▸ **Obiettivo**: Aggiorna il brano del testo sul libro della Raimo da "Anche l’ironia è" fino a "potrebbe restare confinato." compreso, riscrivendolo con "via alternativa" al posto di "terza via".

▸ **Testo della pagina**:
--------

Il libro della Raimo ha la freschezza liberassociativa di una mente che vaga più nel rielaborare continuamente l’immagine di sé che per l’intento di ordinare la coesione narrativa di una ‘trama’ da offrire al lettore. L’atmosfera delle sue pagine è un manifesto della rivitalizzazione che scaturisce dal riportare alla luce le tracce del passato, fra smarrimenti e solitudini, burle e cicatrici, sogni e promesse in giacenza. L’interrogarsi dell’Autrice sulla memoria come custode del vero e dell’identità, ma al contempo con le sue infedeltà, i suoi poteri d’inganno e manipolazione, sono un efficace spaccato del gioco dinamico della realtà psichica, che in quel continuo lavorìo di messa in forma è sempre testimonianza di sé, perché in ogni formazione psichica c’è un nocciolo di verità e nello stesso tempo la memoria è vicina alla mitopoiesi e al sogno, falsifica e deforma per definizione un reale che rimarrà per sempre “inconoscibile” (Freud, Compendio di psicoanalisi).
Anche l’ironia è una risorsa strategica e potente del pensiero, che gioca nel bilico fra l’apparenza del vero e un ‘intravisto’ che ristruttura il campo nell’imprevisto di una diversa visione, che riqualifica elementi o attenua il reale per renderlo dicibile. Nel comico Freud vede la sfida di un Io che si rifiuta di lasciarsi affliggere dalla realtà e trova una terza via fra la disperazione e la sua negazione, un modo per dire altrimenti ciò che, preda della vergogna – o della paura di essere intrusi – potrebbe restare confinato.

--------

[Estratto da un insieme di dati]
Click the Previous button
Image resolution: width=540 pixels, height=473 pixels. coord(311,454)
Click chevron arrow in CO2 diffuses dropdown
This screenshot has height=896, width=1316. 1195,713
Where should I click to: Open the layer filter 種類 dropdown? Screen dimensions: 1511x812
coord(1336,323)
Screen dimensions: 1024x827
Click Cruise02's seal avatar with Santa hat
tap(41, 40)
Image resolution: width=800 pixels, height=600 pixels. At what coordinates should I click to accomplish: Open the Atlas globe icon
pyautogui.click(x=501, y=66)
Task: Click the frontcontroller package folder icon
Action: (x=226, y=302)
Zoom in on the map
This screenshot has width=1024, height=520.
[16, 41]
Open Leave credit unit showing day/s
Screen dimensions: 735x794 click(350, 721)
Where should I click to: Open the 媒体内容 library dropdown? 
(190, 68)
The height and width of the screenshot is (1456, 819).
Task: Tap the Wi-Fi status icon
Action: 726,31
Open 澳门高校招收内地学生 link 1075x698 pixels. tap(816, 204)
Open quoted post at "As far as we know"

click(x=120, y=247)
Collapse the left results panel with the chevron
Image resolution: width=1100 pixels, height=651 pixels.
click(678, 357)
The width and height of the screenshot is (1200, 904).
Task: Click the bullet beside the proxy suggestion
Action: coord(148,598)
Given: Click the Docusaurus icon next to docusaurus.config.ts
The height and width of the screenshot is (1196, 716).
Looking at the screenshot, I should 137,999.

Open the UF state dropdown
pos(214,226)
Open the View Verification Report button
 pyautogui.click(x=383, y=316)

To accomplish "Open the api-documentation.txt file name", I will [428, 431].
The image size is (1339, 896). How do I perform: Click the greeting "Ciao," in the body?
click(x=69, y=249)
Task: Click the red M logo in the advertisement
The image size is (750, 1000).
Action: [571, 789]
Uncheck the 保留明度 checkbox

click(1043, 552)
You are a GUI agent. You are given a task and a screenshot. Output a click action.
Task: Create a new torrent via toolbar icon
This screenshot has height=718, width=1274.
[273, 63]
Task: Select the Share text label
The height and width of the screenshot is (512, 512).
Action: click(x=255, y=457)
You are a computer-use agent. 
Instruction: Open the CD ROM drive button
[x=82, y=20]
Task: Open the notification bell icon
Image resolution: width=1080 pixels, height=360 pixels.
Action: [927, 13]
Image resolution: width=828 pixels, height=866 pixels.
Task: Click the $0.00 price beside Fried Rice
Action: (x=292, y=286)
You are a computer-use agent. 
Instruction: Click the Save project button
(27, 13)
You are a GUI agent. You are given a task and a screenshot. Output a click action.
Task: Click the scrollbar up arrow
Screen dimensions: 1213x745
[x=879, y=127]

--------

▸ **Soluzione**:
Anche l’ironia è una risorsa strategica e potente del pensiero, che gioca nel bilico fra l’apparenza del vero e un ‘intravisto’ che ristruttura il campo nell’imprevisto di una diversa visione, che riqualifica elementi o attenua il reale per renderlo dicibile. Nel comico Freud vede la sfida di un Io che si rifiuta di lasciarsi affliggere dalla realtà e trova una via alternativa fra la disperazione e la sua negazione, un modo per dire altrimenti ciò che, preda della vergogna – o della paura di essere intrusi – potrebbe restare confinato.